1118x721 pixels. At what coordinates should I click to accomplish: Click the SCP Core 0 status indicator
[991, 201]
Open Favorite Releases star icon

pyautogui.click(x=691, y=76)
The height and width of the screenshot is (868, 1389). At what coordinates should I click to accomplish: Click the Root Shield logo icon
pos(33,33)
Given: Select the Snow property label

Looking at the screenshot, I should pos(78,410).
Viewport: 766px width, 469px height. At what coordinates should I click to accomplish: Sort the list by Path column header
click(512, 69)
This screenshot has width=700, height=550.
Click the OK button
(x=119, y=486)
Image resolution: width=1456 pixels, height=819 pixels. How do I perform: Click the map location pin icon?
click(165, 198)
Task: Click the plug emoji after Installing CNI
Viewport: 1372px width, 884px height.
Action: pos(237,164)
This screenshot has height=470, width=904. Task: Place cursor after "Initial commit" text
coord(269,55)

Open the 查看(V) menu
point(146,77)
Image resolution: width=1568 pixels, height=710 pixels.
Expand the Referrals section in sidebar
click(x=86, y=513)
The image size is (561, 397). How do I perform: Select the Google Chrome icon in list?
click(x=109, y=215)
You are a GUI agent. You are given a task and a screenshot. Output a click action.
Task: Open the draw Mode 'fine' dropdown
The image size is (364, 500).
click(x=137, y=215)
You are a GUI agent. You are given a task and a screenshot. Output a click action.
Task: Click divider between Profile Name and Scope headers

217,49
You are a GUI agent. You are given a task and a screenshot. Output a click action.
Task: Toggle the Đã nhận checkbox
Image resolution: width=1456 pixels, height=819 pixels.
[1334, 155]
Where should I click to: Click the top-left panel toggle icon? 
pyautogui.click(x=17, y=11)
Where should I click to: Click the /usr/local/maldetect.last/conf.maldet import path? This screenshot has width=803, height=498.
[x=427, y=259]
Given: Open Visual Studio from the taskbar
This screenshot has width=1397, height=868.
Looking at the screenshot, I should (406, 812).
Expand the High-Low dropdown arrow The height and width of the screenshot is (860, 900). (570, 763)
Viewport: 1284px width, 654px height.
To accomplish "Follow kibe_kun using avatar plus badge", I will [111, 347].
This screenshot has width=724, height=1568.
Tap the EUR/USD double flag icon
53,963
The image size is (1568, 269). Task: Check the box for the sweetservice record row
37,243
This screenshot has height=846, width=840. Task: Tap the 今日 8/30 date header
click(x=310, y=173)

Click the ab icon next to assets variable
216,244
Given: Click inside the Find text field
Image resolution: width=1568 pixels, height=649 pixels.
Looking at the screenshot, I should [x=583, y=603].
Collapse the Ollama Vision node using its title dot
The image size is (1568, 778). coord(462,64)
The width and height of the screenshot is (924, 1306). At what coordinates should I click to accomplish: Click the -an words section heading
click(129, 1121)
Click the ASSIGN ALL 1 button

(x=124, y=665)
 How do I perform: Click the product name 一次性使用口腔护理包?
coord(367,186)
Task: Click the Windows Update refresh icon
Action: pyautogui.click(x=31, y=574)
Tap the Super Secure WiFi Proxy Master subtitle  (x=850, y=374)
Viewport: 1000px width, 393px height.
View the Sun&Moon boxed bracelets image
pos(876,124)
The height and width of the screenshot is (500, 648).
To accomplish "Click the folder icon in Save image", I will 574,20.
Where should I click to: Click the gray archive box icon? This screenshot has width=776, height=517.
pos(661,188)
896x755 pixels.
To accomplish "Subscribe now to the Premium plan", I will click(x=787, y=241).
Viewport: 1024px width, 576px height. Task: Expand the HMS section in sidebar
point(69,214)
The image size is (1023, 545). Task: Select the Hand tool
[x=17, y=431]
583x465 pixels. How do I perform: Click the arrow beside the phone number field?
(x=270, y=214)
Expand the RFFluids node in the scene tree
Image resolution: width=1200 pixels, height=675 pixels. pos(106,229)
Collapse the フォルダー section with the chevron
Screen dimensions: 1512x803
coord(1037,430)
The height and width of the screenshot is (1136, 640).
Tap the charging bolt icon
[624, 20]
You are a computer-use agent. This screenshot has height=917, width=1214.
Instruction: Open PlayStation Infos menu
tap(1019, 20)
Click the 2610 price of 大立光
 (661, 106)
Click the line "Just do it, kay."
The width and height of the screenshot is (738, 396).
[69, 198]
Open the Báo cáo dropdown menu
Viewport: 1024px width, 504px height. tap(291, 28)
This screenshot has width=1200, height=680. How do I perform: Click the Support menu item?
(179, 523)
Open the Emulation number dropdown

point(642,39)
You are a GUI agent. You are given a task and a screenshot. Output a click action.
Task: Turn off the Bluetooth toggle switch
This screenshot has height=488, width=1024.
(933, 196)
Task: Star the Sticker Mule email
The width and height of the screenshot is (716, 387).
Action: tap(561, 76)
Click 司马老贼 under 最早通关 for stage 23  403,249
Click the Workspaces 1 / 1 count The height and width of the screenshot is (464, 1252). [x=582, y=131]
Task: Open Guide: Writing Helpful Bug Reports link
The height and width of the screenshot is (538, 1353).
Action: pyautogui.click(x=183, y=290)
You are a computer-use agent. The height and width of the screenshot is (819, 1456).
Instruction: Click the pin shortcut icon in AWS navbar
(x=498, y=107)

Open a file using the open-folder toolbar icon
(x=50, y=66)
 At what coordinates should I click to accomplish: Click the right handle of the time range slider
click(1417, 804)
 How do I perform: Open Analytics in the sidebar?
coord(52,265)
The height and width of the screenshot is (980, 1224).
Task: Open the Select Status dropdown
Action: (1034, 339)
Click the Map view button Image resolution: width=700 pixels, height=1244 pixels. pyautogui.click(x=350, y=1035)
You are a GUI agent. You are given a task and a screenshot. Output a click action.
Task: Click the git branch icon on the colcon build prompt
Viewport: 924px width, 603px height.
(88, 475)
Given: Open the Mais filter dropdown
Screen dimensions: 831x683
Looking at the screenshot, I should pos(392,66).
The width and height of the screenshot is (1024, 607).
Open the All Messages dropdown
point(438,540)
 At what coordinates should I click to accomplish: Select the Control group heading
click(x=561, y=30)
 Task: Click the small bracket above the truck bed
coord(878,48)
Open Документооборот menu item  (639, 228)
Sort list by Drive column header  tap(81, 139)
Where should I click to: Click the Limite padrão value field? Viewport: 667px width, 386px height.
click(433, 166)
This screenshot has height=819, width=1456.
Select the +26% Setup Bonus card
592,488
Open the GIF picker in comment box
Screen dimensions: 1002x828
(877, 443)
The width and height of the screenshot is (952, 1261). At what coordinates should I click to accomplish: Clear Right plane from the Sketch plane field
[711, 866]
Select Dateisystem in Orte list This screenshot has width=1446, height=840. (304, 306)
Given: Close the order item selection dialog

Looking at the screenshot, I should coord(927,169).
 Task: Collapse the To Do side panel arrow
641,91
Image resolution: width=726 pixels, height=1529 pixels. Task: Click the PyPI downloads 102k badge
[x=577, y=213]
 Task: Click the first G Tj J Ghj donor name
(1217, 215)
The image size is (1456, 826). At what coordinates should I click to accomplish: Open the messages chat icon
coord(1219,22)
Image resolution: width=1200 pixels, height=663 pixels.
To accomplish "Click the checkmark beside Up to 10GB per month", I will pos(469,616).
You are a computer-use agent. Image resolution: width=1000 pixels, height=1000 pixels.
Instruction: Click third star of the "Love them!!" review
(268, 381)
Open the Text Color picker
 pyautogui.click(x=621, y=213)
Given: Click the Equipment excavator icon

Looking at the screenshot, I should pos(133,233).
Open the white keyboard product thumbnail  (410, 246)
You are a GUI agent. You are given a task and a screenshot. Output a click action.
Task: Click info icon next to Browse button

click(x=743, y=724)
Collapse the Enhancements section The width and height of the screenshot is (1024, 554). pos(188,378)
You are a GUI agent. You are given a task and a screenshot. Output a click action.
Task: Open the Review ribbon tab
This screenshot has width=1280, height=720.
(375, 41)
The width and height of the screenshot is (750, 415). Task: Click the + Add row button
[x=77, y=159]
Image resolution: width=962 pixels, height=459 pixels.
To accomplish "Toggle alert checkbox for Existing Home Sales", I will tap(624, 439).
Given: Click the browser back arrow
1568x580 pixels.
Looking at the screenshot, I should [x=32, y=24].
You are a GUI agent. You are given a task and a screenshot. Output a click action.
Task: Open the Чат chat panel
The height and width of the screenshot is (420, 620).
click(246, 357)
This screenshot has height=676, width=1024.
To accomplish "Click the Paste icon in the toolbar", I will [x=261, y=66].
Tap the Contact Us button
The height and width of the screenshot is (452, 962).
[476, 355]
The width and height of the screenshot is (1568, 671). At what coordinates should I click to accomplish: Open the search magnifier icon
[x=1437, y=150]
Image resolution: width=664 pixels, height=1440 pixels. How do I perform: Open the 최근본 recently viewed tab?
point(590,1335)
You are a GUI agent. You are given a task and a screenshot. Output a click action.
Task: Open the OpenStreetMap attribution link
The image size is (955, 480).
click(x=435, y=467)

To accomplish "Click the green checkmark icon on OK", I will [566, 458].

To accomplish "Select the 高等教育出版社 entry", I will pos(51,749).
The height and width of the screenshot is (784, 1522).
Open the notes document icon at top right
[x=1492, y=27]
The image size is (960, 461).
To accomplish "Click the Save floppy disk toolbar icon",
—————
= Brief =
Copy the entries verbatim, from the first one down through the line containing "click(165, 198)", including both ends.

= Task answer =
1118x721 pixels. At what coordinates should I click to accomplish: Click the SCP Core 0 status indicator
[991, 201]
Open Favorite Releases star icon

pyautogui.click(x=691, y=76)
The height and width of the screenshot is (868, 1389). At what coordinates should I click to accomplish: Click the Root Shield logo icon
pos(33,33)
Given: Select the Snow property label

Looking at the screenshot, I should pos(78,410).
Viewport: 766px width, 469px height. At what coordinates should I click to accomplish: Sort the list by Path column header
click(512, 69)
This screenshot has width=700, height=550.
Click the OK button
(x=119, y=486)
Image resolution: width=1456 pixels, height=819 pixels. How do I perform: Click the map location pin icon?
click(165, 198)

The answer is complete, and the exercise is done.